As we cannot enforce a pixel-wise loss during training (Section IV), the shape of certain road markings is not accurately reflected (illustrated in Fig. 6). Improvement of the representation of these structural elements will be investigated in future work.
Furthermore, the spatial transformer blocks assume that the road surface is more or less planar (and perpendicular to the -axis of the vehicle). When this assumption is not satisfied, the network is unable to accurately reflect the top-down scene at further distance. This might be solved by providing/learning the rotation of the road surface with respect to the vehicle.
VI Conclusion
We have presented an adversarial learning approach for generating boosted IPM from a single front-facing camera image in real time. The generated results show sharper features and a more homogeneous illumination, while (dynamic) objects are automatically removed from the scene. Overall, we infer the underlying road layout, which is directly beneficial for tasks performed by autonomous vehicles such as road marking detection, object tracking, and path planning.

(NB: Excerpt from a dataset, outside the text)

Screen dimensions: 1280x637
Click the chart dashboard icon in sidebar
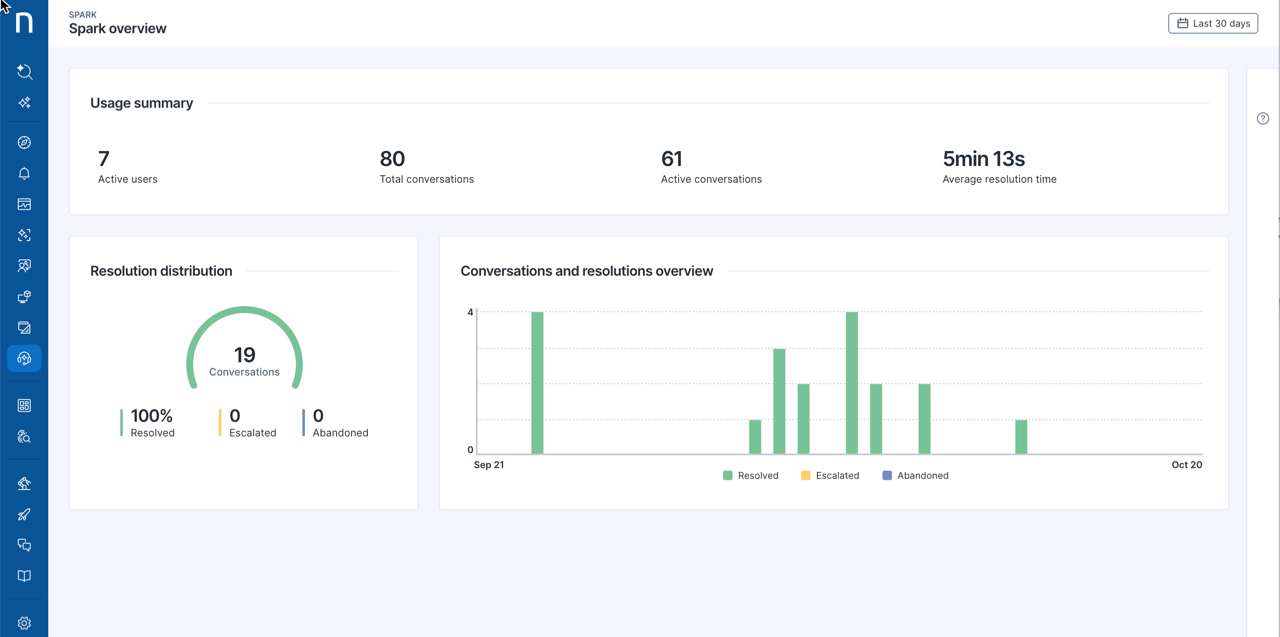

In contrast to existing approaches, we used real-world data collected under different conditions, which introduced additional issues due to varying illumination and (dynamic) objects, making it impossible to employ a pixel-wise loss during training. We have addressed the significant appearance change between the views by introducing an Incremental Spatial Transformer GAN.
We have demonstrated reliable, qualitative results in different environments and under varying lighting conditions. Furthermore, we have shown that the boosted IPM view allows for improved hierarchical scene understanding.
Consequently, our boosted IPM approach can have a significant impact on a wide range of applications in the context of autonomous driving including scene understanding, navigation, and planning.